The 35-page report, ‘Russian Federation: Violent racism out of control’, includes numerous examples of Russia’s police and prosecutors’ habit of routinely classifying murders and serious assaults by skinhead extremists against foreigners, ethnic minority Russians and anti-racist campaigners as lesser crimes of “hooliganism”. One killing of a medical student from Guinea-Bissau was originally dismissed as non-racist on the grounds that the assailants - a youth and two young men - “had hair”, ie were not skinheads with shaven skulls.

Numerous cases of apparently racist murder and serious assault - many in city parks and near metro stations - have been carried out by large armed groups (up to 18-strong) of young men with shaved heads, heavy boots and paramilitary-style black clothing. Russian non-governmental organisations estimate that there are now 50,000 members of ultra-nationalist groups with extreme racist, neo-fascist and violent ideologies active in Russia. Groups implicated in racist behaviour style themselves as “White Patrol”, “Schultz 88”, “Movement Against Illegal Immigration”, “The Slavic Union” and “Russian National Unity”.

Russian President Vladimir Putin has described racism in Russia as “an infection” and Amnesty International’s report outlines recent positive steps taken by some elements of the Russian authorities. However, the report finds the overall situation dangerously out of control.

Amnesty International UK Director Kate Allen said:

“Racist killings and violent attacks against foreigners, visible ethnic minorities and anti-racist campaigners in Russia are out of control and some Russian authorities are turning a blind eye.

“Instead of seeing only ‘hooliganism’ in vicious organised attacks on students from African, south-east Asian countries and non-Slavic Russians from Chechnya, Russia’s police and prosecutors need to tackle head-on the growing scourge of violent racism in Russia.

“President Putin’s government should adopt a comprehensive ‘plan of action’ to combat racism and anti-Semitism - especially to counter hostility towards Chechens, Roma and those of Jewish faith.”

Cases featured in the report include:

Khursheda Sultonova, a nine-year-old girl of Tajik ethnicity, attacked with other members of her family in St Petersburg in February 2004 by a gang wielding chains, knives, sticks and knuckledusters.

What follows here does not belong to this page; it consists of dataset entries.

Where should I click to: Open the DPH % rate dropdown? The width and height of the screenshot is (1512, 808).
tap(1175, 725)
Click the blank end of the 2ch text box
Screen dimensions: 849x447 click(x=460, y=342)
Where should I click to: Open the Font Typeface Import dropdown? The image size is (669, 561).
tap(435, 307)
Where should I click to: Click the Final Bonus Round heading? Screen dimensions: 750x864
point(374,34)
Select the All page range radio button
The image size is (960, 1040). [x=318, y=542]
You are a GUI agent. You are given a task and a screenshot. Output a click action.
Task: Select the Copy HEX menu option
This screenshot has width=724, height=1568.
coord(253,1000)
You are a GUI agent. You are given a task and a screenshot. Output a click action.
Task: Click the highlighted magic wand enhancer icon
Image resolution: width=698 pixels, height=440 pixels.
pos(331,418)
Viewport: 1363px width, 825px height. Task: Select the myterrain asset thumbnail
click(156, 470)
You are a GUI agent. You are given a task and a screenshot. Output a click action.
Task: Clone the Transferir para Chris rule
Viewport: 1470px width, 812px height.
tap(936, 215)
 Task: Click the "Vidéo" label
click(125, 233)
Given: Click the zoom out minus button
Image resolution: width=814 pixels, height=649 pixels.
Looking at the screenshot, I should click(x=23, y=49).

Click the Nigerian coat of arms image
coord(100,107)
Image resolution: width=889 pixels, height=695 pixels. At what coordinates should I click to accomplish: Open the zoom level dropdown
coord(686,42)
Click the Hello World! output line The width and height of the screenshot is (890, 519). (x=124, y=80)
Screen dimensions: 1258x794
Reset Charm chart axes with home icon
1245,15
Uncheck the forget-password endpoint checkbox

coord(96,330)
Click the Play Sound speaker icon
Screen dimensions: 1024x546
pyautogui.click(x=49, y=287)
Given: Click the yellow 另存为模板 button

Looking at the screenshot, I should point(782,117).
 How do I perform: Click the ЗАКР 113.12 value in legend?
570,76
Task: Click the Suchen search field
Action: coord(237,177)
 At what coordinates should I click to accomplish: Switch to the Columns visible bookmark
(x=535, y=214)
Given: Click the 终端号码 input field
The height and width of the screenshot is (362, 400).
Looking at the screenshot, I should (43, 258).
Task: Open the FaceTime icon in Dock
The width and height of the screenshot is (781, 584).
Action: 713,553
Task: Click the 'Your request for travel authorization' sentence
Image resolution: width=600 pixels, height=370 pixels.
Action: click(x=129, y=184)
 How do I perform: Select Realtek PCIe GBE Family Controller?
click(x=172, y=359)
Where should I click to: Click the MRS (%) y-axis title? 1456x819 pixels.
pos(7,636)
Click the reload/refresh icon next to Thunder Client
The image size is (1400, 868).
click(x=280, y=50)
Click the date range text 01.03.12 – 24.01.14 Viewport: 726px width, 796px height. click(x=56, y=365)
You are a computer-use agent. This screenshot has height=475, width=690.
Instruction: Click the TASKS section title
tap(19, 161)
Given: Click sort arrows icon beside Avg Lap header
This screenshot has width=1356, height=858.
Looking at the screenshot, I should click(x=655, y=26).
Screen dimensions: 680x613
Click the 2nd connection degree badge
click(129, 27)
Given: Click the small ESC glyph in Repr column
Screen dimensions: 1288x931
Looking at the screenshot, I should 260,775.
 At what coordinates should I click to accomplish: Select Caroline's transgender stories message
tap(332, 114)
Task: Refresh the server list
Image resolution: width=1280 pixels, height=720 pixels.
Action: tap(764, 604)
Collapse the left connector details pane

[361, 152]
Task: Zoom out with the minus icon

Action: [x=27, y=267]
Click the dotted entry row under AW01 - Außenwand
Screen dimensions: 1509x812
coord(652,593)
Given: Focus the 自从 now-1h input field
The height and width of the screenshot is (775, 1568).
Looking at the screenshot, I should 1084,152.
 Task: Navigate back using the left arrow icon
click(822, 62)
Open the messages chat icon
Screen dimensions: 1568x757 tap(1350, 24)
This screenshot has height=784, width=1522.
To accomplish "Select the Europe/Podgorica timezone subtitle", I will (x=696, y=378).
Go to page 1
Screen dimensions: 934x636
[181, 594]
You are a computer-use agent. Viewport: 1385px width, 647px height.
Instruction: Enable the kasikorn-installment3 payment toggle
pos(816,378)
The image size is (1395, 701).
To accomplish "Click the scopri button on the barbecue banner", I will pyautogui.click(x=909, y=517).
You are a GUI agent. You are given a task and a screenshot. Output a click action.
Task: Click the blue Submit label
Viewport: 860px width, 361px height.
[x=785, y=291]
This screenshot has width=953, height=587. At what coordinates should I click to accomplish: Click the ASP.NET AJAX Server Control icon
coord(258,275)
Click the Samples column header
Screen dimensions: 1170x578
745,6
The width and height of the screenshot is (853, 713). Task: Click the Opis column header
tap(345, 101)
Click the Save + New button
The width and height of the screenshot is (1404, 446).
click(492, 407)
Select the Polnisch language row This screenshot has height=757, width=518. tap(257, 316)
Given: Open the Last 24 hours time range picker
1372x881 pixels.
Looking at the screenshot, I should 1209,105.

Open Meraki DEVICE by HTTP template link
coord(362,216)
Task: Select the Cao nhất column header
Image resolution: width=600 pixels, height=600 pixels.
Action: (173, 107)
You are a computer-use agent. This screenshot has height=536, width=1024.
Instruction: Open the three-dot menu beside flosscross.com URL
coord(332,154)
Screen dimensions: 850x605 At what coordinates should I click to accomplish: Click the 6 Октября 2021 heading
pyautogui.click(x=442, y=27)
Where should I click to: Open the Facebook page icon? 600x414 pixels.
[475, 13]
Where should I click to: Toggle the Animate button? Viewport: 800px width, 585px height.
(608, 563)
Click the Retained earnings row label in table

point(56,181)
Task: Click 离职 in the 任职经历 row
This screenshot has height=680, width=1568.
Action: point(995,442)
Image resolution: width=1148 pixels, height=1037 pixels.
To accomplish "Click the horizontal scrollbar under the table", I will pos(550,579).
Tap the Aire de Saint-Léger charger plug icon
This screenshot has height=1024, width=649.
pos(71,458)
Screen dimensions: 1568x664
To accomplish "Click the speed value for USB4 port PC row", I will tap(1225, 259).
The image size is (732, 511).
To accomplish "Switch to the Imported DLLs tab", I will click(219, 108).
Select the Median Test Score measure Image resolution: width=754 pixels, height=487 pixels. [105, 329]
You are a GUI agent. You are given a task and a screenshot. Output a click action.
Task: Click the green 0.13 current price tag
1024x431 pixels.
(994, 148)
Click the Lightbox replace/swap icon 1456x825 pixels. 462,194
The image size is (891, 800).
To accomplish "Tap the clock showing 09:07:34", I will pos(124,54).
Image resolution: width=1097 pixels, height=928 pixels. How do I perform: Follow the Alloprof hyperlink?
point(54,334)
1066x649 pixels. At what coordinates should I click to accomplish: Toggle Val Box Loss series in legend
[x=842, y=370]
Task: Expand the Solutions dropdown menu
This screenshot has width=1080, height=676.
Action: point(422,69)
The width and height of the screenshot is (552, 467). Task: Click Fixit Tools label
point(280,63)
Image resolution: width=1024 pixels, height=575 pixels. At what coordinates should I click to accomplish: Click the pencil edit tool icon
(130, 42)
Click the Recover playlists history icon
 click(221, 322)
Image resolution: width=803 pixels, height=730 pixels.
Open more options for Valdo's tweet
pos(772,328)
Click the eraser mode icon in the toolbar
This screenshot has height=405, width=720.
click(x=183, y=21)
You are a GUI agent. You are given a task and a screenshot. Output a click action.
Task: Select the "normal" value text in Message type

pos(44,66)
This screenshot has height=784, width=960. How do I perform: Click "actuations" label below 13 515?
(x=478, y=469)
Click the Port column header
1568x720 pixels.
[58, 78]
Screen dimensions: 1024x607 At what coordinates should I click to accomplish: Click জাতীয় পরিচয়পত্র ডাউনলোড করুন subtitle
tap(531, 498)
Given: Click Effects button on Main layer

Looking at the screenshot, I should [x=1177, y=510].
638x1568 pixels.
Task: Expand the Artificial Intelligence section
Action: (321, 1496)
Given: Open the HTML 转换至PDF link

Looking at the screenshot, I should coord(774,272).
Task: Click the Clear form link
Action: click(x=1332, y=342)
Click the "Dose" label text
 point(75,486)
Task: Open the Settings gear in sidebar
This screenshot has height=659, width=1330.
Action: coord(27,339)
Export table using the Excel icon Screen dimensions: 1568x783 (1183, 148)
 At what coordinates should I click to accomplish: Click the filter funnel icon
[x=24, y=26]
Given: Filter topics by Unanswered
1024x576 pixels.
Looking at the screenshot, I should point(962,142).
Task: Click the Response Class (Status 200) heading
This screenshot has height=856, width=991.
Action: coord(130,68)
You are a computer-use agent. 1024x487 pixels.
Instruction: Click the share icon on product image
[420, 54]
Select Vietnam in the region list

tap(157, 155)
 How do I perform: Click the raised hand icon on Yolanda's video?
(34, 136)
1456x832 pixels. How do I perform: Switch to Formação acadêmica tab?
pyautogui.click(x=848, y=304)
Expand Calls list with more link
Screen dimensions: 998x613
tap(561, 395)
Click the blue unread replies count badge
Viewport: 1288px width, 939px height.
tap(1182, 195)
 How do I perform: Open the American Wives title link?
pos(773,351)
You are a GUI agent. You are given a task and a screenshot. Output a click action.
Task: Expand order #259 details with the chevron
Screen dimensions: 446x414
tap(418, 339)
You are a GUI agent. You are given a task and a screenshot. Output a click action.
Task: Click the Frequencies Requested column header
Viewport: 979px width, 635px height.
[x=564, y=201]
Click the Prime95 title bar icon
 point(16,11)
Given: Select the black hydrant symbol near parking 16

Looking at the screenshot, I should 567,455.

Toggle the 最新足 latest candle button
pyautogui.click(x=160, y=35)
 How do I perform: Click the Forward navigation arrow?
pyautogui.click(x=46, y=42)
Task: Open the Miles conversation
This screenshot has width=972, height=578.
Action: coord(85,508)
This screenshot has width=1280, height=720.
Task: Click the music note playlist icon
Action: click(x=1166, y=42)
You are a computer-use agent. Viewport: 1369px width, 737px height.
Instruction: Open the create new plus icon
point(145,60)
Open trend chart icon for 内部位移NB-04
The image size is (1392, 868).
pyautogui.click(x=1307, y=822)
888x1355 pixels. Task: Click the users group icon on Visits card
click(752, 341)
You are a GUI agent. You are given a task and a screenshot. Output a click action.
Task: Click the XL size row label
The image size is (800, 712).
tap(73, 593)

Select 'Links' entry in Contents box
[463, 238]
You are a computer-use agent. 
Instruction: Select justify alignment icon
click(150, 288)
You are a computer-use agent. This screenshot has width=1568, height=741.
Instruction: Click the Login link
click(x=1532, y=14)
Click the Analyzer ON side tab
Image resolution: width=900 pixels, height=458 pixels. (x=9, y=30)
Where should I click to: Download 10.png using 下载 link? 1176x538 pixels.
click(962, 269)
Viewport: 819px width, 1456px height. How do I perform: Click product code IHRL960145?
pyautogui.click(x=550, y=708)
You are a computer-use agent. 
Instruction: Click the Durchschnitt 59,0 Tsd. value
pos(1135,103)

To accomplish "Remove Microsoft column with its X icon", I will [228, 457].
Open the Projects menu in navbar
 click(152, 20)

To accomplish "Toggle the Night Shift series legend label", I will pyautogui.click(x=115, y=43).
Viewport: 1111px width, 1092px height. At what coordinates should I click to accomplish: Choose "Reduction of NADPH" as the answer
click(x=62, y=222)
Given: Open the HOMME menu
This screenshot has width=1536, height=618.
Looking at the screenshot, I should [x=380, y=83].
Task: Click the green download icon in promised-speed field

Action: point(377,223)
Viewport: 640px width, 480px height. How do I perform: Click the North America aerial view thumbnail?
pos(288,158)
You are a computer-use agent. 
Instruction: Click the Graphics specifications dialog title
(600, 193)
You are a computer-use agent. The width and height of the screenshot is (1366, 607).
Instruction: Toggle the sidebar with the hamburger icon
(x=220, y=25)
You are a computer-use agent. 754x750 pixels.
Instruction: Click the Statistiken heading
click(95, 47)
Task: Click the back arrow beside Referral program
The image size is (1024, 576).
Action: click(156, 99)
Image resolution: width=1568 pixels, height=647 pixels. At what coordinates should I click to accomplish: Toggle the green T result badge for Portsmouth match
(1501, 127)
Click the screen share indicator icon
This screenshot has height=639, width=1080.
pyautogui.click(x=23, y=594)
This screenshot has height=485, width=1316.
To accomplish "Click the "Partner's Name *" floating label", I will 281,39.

Khursheda was stabbed nine times in the chest, stomach and arms and died at the scene from excessive blood loss.

Vu Anh Tuan, a 20-year-old Vietnamese student, stabbed to death in October 2004 by a gang of 18 skinheads near a metro station in St Petersburg.

Liana Sisoko, a nine-year-old girl whose mother is Russian and father is from Mali, attacked by two youths in St Petersburg in March 2006. She was stabbed three times, including in the throat, and hospitalised with serious injuries. The attackers reportedly painted a swastika near the scene.

Dmitrii Kraiukhin, head of anti-racist organisation “United Europe”, who has received threats to “cut off your head”. He has repeatedly been denied protection from the authorities in Orel, western Russia.

Abdul Wase Abdul Karim, a 28-year-old asylum-seeker from Afghanistan, attacked in March 2004 outside a metro station in Moscow by a skinhead gang that beat him with metal bars. Abdul, an ethnic Tajik who had escaped persecution from the Taliban, never recovered consciousness and died in hospital six days later.

Amaru Antoniu Lima, a medical student from Guinea-Bissau, stabbed to death in February 2004 by a gang in Voronezh. One of the gang admitted that they had set out to “kill a black”.